TASK LIST >>
1. Can you lay out the listing as a numbered list, everything from the line containing "Given: Switch to Assessments view" down to the end of the listing, leaving out blank lines?
2. Could you continue the text on presidential tariff power from where it stops?

SELECTED TEXT >>
□ □ □ □ □

A question now sits at the center of American constitutional law: Can a president impose tariffs based on which countries other nations choose to trade with, or is the president’s power to add taxes on imports limited to protecting specific American industries from particular imported products?
Trump’s Iran tariff proposes using tariffs not as a trade remedy applied to products, but as a blanket penalty targeting entire countries based on their foreign policy choices.
Using secondary tariffs based on country conduct in this manner represents a novel application that has not been implemented at this scale before.
What Makes Country-Based Tariffs Different
This universality—the fact that it sweeps across all product categories, all industries, all supply chains—distinguishes it from even Trump’s most aggressive first-term tariff actions, which at least targeted specific sectors like steel and aluminum or specific practices like alleged intellectual property theft.
The administration announced the tariff without formal legal documentation. No executive order appeared in the Federal Register. No proclamation from the U.S. Trade Representative outlined implementation details. No regulatory guidance from the Commerce Department explained how Customs and Border Protection would enforce the measure. Only a social media post.
This procedural irregularity suggests the legal ground for such action is uncertain.
The Statutory Problem
The Constitution grants Congress exclusive power over commerce with foreign nations. Over decades, Congress has delegated certain tariff authorities to the executive branch, but always with specific conditions and procedures written into the statutes themselves.
A 1962 law lets the president impose tariffs for national security, authorizing the chief executive to impose tariffs on imports that threaten national security. A 1974 law permits tariffs in response to foreign trade practices that violate trade agreements or constitute unreasonable treatment of U.S. commerce. Both require investigation, factual findings, and determinations specifically concerning the goods or practices at issue.
The law Trump has relied on most for his tariffs—and which now faces Supreme Court review—is the International Emergency Economic Powers Act of 1977, an emergency powers law. IEEPA lets presidents act quickly during national emergencies to respond to threats to U.S. national security or foreign policy.
IEEPA doesn’t mention tariffs. The statute authorizes the president to control or block business deals involving foreign assets during declared national emergencies. Presidents have traditionally used this authority to freeze assets, block specific transactions, and prevent particular economic relationships that threaten national security.
Trump says controlling imports includes the power to tax them. Lower courts have rejected this interpretation. The Federal Circuit Court of Appeals held that IEEPA doesn’t confer authority to impose tariffs because tariffs function as a tax—a power the Constitution reserves exclusively to Congress—while IEEPA merely permits emergency regulation of transactions.
The Supreme Court heard oral arguments in November 2025 on whether IEEPA authorizes tariffs. During oral arguments, Justice Amy Coney Barrett—a Trump appointee—noted that reversing tariffs already collected and issuing refunds could become “a complete mess.” Other justices focused on the constitutional dimension: does IEEPA authorize tariffs? What prevents a president from imposing them whenever he declares a threat?
The Major Questions Doctrine
A legal rule about presidential power requires that when a president wants to make a major economic decision, Congress must clearly approve it first. Congress must explicitly say the chief executive can do this.
A 25 percent tariff on goods from all countries trading with Iran would unquestionably constitute a matter of vast economic significance. Independent Chinese refineries purchase nearly 90 percent of Iranian oil exports, and India, the UAE, and Turkey all conduct significant business with Iran while simultaneously serving as major U.S. trading partners.

□ □ □ □ □

PROVIDED MATERIAL >>
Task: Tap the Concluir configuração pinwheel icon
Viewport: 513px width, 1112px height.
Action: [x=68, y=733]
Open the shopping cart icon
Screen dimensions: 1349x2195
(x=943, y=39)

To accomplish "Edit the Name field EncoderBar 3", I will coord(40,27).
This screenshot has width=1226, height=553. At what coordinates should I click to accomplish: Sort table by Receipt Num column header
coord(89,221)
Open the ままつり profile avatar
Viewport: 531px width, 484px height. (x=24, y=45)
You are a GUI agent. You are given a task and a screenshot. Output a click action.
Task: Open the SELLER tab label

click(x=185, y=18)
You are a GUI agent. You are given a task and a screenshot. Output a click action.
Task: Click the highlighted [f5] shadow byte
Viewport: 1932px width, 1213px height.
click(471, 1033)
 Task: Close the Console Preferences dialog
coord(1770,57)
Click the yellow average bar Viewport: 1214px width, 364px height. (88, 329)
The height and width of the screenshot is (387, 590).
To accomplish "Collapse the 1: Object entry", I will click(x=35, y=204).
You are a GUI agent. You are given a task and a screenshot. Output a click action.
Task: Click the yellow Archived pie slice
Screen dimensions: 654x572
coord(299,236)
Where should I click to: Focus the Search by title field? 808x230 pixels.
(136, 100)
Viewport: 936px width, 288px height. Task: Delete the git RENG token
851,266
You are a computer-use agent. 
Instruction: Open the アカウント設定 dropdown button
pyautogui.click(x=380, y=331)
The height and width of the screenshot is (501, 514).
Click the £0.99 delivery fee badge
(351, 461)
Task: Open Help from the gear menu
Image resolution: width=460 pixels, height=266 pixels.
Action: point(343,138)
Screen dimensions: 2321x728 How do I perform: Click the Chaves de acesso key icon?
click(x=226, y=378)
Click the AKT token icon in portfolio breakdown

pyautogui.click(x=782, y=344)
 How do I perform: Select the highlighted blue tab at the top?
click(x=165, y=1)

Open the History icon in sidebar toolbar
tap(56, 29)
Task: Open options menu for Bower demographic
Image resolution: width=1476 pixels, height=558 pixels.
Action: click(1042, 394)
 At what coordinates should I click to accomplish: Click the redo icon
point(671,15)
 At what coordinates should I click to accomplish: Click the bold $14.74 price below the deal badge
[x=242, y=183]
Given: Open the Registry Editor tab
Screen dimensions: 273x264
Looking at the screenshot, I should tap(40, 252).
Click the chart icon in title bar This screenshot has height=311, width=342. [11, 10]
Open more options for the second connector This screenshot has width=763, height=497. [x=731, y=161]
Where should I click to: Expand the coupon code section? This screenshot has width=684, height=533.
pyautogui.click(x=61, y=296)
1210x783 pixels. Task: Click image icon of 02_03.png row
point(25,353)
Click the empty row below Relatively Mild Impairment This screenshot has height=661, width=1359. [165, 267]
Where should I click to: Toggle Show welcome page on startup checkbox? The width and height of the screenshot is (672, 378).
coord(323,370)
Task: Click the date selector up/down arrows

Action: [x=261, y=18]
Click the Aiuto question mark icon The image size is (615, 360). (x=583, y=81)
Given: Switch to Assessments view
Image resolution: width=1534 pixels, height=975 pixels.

□ □ □ □ □

OUTPUTS FOR THE TASKS >>
1.
1. Given: Switch to Assessments view
2. Image resolution: width=1534 pixels, height=975 pixels.

2.
The measure would potentially affect tens of billions of dollars in trade, reshape global supply chains, and impose massive costs on American consumers and businesses. Tariffs this consequential, this novel in scope, and this directly implicating Congress’s constitutional role in regulating foreign commerce cannot be justified by a vague mention of emergency powers in a 1977 statute designed for a completely different purpose. The Federal Circuit concluded this; the Supreme Court will have the final word.
Tariffs as Secondary Sanctions: A Category Collapse
For decades, the United States has maintained a clear institutional and legal separation between two domains: tariff law and sanctions law. Tariffs are trade remedies, administered by the Commerce Department and U.S. Trade Representative, applied to specific products. Sanctions are coercive measures administered by the Treasury Department office that enforces financial penalties on foreign actors, targeting specific individuals, entities, or financial flows deemed to threaten national security.
Secondary sanctions are penalties that threaten foreign companies with exclusion from U.S. markets unless they cease dealings with a designated adversary. The United States has used secondary sanctions extensively against Iran and Russia, traditionally enforced by the Treasury Department through designating foreign companies as ineligible to do business with the United States, freezing their assets, and excluding them from financial systems.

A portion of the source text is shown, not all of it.